Seychelles palm frog
- Conservation status: Critically Endangered (IUCN 3.1)

Scientific classification
- Kingdom: Animalia
- Phylum: Chordata
- Class: Amphibia
- Order: Anura
- Family: Sooglossidae
- Genus: Sechellophryne
- Species: S. pipilodryas
- Binomial name: Sechellophryne pipilodryas (Gerlach and Willi, 2002)
- Synonyms: Sooglossus pipilodryas Gerlach and Willi, 2002 Leptosooglossus pipilodryas (Gerlach and Willi, 2002)

= Seychelles palm frog =

- Authority: (Gerlach and Willi, 2002)
- Conservation status: CR
- Synonyms: Sooglossus pipilodryas Gerlach and Willi, 2002, Leptosooglossus pipilodryas (Gerlach and Willi, 2002)

Species of amphibian

The Seychelles palm frog (Sechellophryne pipilodryas) is a species of frog that is endemic to Silhouette Island in the Seychelles. It is closely related to Gardiner's frog, Sechellophryne gardineri.

The Seychelles palm frog inhabits forests higher than 150 m above sea level and is closely associated with the palm Phoenicophorium borsigianum (another Seychelles endemic); most individuals are found in axils of the palm. It is the most arboreal of the Sooglossidae. As a result, the palm frog is the most recent species of the family to have been discovered (in 2000).

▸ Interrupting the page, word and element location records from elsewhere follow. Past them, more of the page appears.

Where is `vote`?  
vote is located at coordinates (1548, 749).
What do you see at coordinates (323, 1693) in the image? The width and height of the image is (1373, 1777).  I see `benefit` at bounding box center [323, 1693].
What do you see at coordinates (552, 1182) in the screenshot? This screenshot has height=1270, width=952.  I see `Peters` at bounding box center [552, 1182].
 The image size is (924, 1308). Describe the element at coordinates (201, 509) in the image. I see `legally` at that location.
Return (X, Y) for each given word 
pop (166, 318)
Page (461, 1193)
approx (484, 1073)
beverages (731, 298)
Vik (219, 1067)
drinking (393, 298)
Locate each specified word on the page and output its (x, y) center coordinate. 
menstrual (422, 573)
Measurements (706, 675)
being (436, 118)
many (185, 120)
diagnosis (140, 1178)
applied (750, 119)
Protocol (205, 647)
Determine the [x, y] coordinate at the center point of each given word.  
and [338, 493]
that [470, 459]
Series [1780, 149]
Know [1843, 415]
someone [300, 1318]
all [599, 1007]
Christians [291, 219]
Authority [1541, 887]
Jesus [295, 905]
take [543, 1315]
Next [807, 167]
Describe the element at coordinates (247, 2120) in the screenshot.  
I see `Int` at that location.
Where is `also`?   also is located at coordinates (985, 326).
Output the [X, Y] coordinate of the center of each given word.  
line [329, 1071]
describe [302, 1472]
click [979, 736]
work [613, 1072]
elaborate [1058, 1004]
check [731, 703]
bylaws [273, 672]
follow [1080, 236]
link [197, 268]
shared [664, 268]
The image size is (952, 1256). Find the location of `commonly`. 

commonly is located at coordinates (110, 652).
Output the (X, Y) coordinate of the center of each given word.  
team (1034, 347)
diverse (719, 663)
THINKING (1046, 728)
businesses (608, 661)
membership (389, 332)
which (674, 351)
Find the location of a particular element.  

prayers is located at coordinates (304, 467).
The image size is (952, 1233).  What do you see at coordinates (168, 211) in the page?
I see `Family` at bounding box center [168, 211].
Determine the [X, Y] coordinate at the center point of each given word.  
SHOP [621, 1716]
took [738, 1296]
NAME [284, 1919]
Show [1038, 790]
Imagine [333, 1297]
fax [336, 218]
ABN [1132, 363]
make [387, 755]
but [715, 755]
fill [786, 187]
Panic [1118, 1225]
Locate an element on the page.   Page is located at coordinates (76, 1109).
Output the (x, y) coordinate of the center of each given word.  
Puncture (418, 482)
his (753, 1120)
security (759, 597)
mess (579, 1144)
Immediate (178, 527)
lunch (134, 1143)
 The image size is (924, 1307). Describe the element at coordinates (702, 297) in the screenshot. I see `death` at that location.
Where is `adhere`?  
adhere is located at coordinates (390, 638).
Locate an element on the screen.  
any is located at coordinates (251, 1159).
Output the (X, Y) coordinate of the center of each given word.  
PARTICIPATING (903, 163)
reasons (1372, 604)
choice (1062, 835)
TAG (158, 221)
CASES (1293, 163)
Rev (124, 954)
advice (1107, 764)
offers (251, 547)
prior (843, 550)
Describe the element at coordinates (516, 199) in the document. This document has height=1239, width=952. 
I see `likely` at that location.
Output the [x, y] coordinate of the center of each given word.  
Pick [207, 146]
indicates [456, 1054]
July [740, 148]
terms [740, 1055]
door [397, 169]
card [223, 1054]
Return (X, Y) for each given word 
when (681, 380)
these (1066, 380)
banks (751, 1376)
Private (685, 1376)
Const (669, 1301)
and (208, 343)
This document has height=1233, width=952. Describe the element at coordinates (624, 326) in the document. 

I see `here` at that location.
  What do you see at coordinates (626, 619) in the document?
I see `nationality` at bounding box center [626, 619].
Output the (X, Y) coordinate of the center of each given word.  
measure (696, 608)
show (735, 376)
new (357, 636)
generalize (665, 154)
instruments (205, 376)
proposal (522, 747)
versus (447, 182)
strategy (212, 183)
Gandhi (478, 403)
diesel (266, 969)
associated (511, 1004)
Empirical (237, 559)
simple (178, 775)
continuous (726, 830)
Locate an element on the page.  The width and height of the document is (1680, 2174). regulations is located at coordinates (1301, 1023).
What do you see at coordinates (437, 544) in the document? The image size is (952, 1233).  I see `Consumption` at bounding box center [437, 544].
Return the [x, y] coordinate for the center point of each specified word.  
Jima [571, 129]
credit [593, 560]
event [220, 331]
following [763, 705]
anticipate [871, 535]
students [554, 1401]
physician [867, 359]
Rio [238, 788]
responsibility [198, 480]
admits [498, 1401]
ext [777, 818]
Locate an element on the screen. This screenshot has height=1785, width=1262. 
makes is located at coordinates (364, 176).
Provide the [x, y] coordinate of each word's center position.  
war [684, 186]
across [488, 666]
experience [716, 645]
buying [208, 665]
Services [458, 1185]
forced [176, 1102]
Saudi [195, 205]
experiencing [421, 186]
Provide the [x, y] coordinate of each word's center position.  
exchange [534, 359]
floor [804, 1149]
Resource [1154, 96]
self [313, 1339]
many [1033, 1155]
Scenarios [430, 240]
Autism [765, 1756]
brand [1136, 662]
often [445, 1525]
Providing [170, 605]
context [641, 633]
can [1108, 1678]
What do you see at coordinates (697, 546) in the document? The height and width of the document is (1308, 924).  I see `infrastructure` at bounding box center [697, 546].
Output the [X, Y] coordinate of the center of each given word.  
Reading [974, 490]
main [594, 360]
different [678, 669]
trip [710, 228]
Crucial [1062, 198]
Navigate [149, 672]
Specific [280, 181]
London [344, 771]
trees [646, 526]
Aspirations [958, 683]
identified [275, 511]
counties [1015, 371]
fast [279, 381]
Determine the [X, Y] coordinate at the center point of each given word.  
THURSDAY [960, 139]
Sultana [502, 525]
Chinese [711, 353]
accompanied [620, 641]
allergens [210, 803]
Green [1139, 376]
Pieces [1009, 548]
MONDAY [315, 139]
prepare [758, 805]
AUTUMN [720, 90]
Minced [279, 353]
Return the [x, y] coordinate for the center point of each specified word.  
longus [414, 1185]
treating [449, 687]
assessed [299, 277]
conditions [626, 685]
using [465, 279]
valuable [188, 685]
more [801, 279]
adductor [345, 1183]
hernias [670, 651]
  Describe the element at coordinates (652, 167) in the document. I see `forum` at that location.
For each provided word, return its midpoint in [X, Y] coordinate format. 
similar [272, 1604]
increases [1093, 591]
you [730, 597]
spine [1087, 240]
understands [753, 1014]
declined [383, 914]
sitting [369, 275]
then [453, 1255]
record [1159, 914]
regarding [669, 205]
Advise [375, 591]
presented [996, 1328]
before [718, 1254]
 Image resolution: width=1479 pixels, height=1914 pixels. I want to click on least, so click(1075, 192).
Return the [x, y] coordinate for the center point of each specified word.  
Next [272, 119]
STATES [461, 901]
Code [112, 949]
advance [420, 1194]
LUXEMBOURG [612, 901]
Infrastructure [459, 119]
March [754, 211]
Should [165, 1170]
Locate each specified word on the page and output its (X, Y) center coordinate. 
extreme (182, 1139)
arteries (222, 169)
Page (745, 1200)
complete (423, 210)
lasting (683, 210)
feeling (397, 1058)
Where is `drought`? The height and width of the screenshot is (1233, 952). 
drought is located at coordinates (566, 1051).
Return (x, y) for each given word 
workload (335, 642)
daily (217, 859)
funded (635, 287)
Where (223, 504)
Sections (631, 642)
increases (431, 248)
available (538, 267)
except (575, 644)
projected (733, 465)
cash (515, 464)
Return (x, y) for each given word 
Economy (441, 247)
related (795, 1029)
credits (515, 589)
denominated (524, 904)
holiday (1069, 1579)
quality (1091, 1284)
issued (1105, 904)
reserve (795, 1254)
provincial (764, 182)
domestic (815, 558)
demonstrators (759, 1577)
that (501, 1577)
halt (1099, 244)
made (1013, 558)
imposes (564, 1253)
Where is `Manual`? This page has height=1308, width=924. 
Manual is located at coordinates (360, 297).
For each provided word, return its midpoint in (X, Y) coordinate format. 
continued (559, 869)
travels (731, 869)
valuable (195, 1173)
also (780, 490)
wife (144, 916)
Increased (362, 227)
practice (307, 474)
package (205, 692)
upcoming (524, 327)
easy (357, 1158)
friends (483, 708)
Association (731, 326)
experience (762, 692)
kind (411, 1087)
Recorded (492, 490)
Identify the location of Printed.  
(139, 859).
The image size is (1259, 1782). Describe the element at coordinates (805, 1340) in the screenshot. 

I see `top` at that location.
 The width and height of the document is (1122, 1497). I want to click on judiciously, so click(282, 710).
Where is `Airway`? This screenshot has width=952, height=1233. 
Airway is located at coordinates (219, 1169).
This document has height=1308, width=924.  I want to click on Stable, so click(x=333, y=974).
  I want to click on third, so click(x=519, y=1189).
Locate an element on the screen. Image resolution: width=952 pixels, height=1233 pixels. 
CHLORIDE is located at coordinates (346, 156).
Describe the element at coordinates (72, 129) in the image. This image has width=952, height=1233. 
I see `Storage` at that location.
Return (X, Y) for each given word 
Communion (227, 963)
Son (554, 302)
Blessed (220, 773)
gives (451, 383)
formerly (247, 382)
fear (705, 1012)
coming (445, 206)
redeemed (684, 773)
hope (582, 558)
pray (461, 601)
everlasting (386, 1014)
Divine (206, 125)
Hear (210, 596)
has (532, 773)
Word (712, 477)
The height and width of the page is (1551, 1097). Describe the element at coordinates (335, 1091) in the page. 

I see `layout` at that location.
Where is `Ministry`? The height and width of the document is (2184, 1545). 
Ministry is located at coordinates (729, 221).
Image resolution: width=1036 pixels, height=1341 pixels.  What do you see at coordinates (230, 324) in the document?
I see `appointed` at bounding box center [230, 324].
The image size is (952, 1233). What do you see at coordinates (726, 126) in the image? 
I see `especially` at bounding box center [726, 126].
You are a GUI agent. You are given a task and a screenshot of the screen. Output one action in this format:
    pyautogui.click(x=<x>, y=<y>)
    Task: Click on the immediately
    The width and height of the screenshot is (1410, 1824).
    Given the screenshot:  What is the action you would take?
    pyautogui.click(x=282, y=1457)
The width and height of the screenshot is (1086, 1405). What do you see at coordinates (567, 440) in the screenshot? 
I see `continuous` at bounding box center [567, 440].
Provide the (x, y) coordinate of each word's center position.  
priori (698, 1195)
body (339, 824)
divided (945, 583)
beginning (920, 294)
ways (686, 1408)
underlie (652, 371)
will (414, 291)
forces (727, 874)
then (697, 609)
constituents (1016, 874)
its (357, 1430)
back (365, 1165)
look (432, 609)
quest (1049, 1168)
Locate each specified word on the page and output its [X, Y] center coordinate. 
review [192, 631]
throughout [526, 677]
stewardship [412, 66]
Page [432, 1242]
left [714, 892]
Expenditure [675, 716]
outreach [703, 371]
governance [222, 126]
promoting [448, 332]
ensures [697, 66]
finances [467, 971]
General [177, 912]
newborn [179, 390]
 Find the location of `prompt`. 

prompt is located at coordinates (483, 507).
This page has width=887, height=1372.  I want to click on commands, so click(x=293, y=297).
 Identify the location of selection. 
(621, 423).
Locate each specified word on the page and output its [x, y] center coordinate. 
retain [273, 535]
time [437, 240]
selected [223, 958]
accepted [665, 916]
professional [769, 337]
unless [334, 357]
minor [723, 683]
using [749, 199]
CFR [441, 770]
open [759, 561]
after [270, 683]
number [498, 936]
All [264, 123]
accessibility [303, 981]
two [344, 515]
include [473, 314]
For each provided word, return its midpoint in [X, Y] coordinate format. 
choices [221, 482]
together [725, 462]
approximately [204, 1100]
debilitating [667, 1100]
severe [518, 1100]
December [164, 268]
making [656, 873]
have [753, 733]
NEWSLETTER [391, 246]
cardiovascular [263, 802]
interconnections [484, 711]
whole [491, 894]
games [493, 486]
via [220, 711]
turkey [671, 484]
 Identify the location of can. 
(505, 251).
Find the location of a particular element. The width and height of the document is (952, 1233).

The reproductive biology of this species is unknown, but it is presumed to involve direct development, i.e. eggs that hatch directly into froglets.

IUCN has reassessed the species in 2012 and concluded that Seychelles palm frog should be considered as "Critically Endangered" because of its small area of occupancy (about ), decline in population size, and threats to its habitat. Its earlier (2004) classification was only "Vulnerable".